Mary closed her eyes and waited for the procedure to finish. She didn’t feel a thing; whatever the lasers were doing to her innards was completely painless.

At last, it was over. Mary stepped through to the other side of the chamber, and Ponter led her to another room where they could dress. He indicated a wall full of cubic cubbyholes, each containing clothes. “Try the upper-right,” said Ponter. “They are arranged in ascending order of size; that one should be the smallest.”

The smallest, thought Mary, and she cheered up a little. In this world, it seemed she’d get to shop in the petite section.

Mary got dressed as quickly as she could, and Ponter led her to the elevator station. Once again, Mary was taken aback by the immediately obvious differences between Gliksin and Barast technology. The elevator cab was circular, with a couple of pedals on the floor to operate it. Ponter stomped on one of them, and the car started going up. How handy that would be when one’s arms were full! Mary had once accidentally dumped all her groceries, including a carton of eggs, onto the floor of the elevator at her condo.

There were four vertical rods equally spaced around the interior. At first Mary thought they were structural columns, but they weren’t. Shortly after they’d started the long ride up—presumably two kilometers, just like on her Earth—Ponter started shimmying his back against one of the poles. It was a back-scratching device, and seemed a good way to make use of the time.

Mary wondered aloud about the idea of a circular cab, though. Wouldn’t it tend to rotate within its shaft?

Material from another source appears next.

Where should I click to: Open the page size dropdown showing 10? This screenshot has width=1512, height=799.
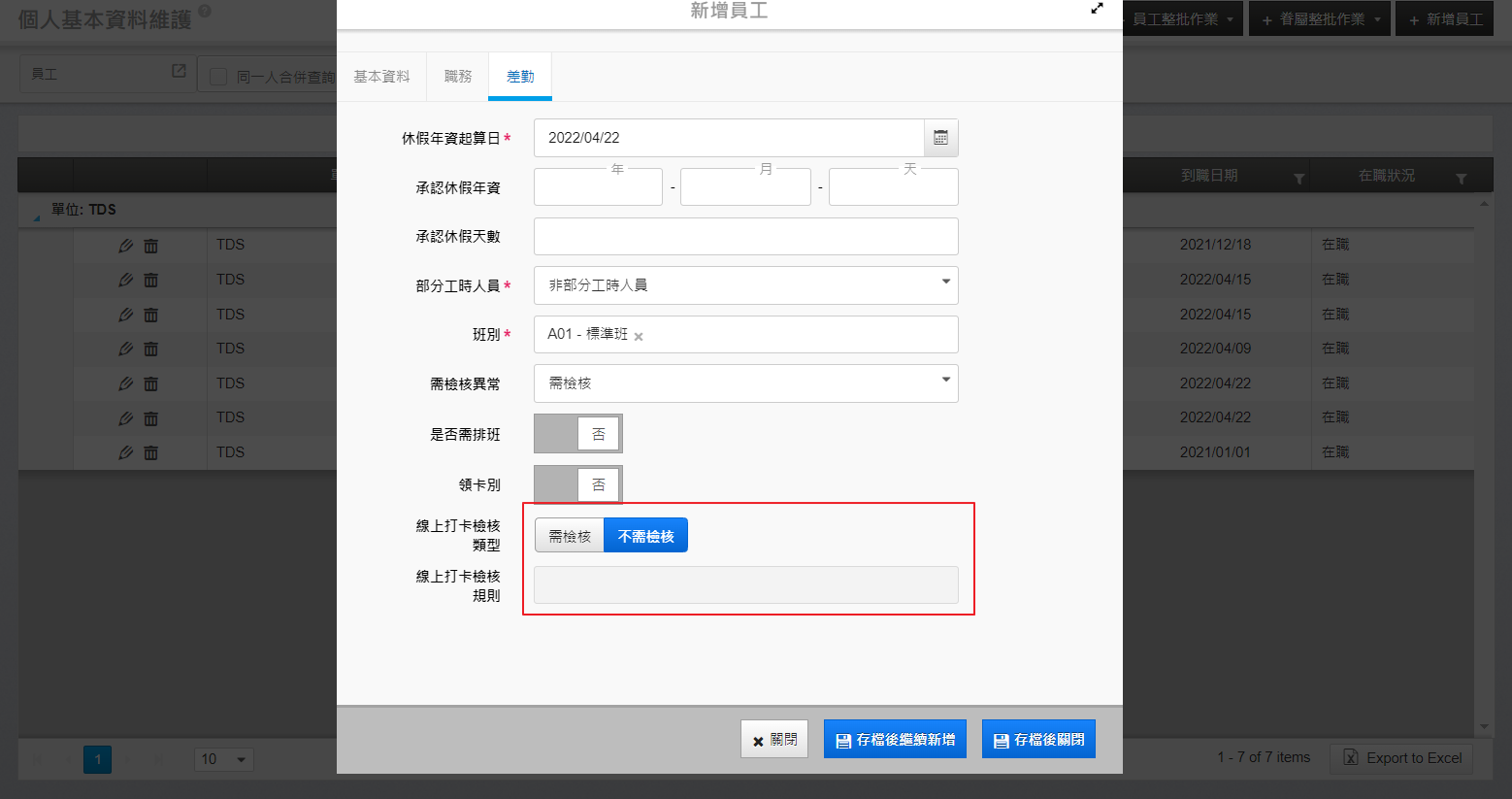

Ponter nodded his massive head. “That is the idea,” Hak said, translating for him. “The lifting mechanism is in the shaft walls, rather than overhead as in your elevators. The channels that guide the elevator are not perfectly vertical. Rather, they spiral around very gently. In this particular shaft, the elevator starts off facing east at the bottom, but will be facing west by the time we reach the top.”

During the trip up, Mary also had a chance to notice the lighting being used. “My God,” she said, looking up, “is that luciferin?”

A glass tube ran around the upper edge of the cylinder, filled with a liquid that was glowing with greenish blue light.